On Jun. 26, 1965, cute little high school student Tanya Weber had just returned from a wedding reception, her friends saying saying the high school senior had had the time of her life.

After being dropped off by her friends at her house on Center Street in Logan, Weber elected to go for a walk, despite it being near midnight.

Sadly, she would never make it back home.

Sometime between midnight and 2 a.m. Weber was abducted, assaulted (though not sexually, thankfully) and strangled to death.

Her lifeless body was dragged into the bushes in a backyard just two blocks from her home.

The violent crime was a shock to the community of Logan, which had not had a murder for more than 35 years before Weber's case.

Police worked the case hard, trying to ease public concern while investigating a man named Owen Hodges Kimball, who had been seen in the area the night of the murder.

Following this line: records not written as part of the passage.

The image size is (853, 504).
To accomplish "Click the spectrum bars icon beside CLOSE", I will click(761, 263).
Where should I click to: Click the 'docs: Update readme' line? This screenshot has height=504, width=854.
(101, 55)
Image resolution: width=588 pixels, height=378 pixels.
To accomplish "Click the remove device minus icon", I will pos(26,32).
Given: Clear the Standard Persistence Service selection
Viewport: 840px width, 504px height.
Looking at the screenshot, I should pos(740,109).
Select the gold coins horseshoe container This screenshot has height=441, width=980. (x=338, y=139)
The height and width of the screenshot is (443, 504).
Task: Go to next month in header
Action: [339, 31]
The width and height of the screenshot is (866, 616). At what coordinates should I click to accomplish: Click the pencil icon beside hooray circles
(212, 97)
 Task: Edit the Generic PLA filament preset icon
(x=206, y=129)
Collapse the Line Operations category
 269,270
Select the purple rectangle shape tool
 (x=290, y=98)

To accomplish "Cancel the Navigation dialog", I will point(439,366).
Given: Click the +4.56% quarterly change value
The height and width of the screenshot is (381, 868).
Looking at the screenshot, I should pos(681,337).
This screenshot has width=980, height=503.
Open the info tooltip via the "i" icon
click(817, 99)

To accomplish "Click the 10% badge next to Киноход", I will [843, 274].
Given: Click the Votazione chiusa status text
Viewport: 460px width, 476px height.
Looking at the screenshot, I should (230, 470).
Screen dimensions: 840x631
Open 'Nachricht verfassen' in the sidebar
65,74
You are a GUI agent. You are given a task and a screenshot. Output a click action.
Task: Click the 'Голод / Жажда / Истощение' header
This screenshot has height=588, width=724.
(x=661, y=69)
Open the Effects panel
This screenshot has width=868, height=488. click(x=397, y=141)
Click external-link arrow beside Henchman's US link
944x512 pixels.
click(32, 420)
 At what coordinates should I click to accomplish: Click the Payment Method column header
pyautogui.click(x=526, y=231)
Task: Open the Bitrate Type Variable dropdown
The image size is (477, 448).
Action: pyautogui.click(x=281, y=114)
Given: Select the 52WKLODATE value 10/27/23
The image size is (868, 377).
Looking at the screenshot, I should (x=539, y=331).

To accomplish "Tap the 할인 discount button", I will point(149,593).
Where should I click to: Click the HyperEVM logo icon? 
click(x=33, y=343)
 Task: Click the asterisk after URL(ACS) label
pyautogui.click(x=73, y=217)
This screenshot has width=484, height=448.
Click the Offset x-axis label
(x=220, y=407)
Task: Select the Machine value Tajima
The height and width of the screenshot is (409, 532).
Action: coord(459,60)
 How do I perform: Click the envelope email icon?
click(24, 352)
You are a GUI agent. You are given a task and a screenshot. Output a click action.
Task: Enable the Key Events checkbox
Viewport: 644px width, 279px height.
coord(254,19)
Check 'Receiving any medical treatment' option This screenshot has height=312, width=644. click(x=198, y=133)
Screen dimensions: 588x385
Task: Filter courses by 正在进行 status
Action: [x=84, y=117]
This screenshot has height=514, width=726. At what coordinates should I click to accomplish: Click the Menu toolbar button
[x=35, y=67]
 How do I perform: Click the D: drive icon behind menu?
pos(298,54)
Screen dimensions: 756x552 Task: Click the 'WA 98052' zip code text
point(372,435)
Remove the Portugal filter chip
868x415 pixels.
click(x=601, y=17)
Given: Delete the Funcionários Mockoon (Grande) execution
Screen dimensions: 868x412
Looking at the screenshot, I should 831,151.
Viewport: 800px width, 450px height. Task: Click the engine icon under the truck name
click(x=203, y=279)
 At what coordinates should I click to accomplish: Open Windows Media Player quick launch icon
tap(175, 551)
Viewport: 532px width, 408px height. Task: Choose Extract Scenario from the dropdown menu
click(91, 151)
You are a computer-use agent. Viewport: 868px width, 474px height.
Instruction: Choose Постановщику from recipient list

Hodges, a 26-year-old who lived in the neighborhood was the top suspect, but when he took his own life a few weeks after the murder, the case went cold.

It seemed as if the murder of Tanya Weber may never be solved.

But on the 59th anniversary of Tanya's death, police say they know who killed her.

Logan City Police recently were able to exhume Kimball's body and find DNA that absolutely linked him to evidence found on the lifeless body of Tanya Weber.

“Upon review of the numerous statements and evidence collected from the 1965 investigation, as well as the recently obtained DNA evidence, the evidence showed Mr. Kimball did, in fact, kill Ms. Tanya Weber,” LCPD said in a recent press release. “This evidence would be sufficient to obtain a verdict beyond a reasonable doubt.”

And while this evidence will never bring back Tanya Weber and the life she would have had (she would be 76-years-old now), it certainly could at long last provide some closure to the Weber family.